Bundling Scripts and Reference Docs in a Skill

A skill is more than a SKILL.md file. The folder around it can carry executable scripts, reusable templates, and deep-dive reference docs the agent loads on demand. This guide covers how to organise those assets so the skill stays small at routing time and powerful at invocation time.

Past the simplest “one-file skill,” every well-built skill grows assets around its SKILL.md: helper scripts, reusable templates, deeper reference documents the agent reads on demand. Done well, this lets the skill stay tiny at routing time — only name + description — and rich at invocation time, with the body pointing the agent at exactly the assets it needs for the current job.

Done badly, you end up with a 900-line SKILL.md that the agent reads every time it’s invoked, eating context for things it’ll never reach. This guide is the layout that consistently scales.
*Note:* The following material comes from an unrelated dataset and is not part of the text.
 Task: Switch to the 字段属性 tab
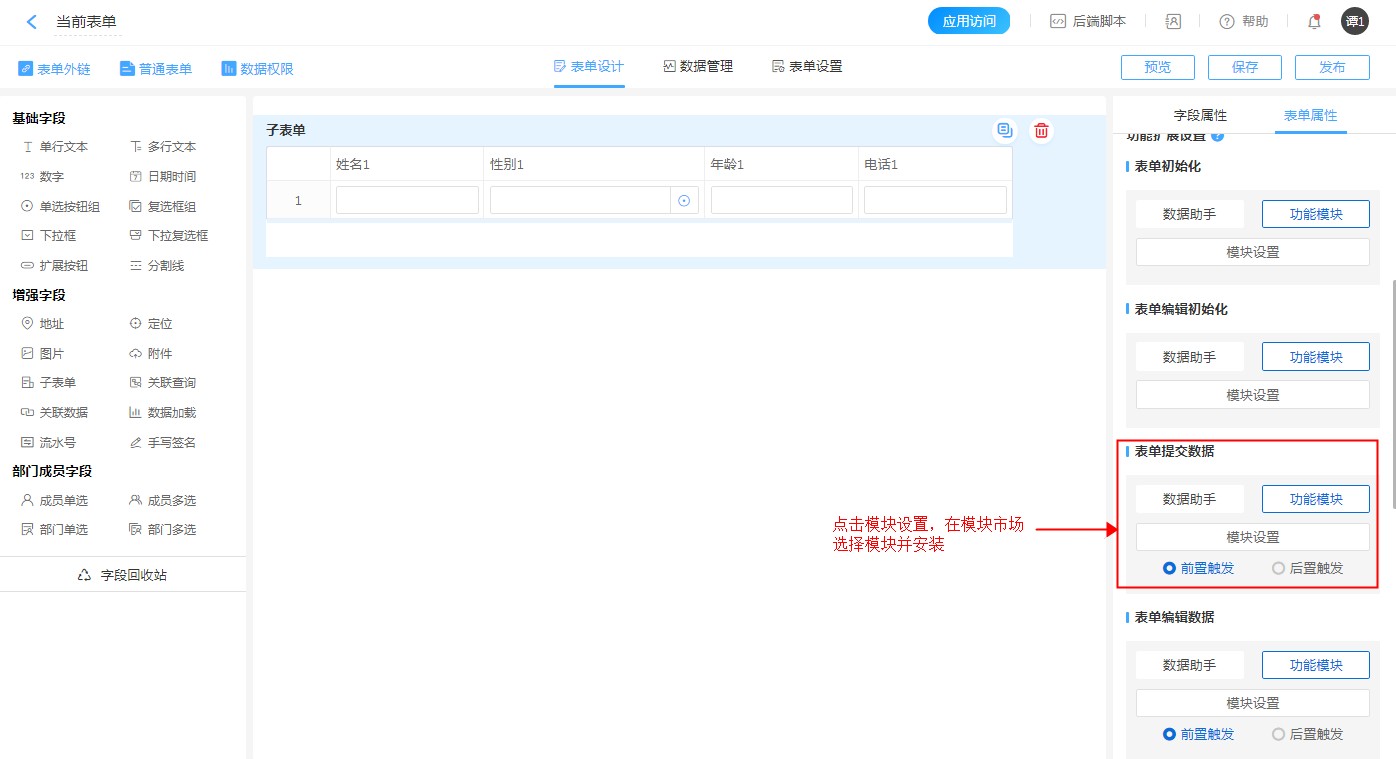pos(1199,116)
The standard folder layout

text
my-skill/
├── SKILL.md            # manifest + body — read at invocation
├── scripts/            # optional: executables called by the agent
│   ├── extract.py
│   └── format.js
├── templates/          # optional: text snippets the body references
│   ├── email.txt
│   └── report.md
└── reference/          # optional: deep docs the agent reads on demand
    ├── api-spec.md
    └── edge-cases.md

Three things to notice:

  • Only SKILL.md is read by default at invocation. Everything else is referenced from the body and loaded lazily.
  • Subfolders are conventional, not magic. The agent doesn’t auto-discover scripts — the body has to point at them.
  • The folder name doubles as the skill name in the manifest. Keep them in sync.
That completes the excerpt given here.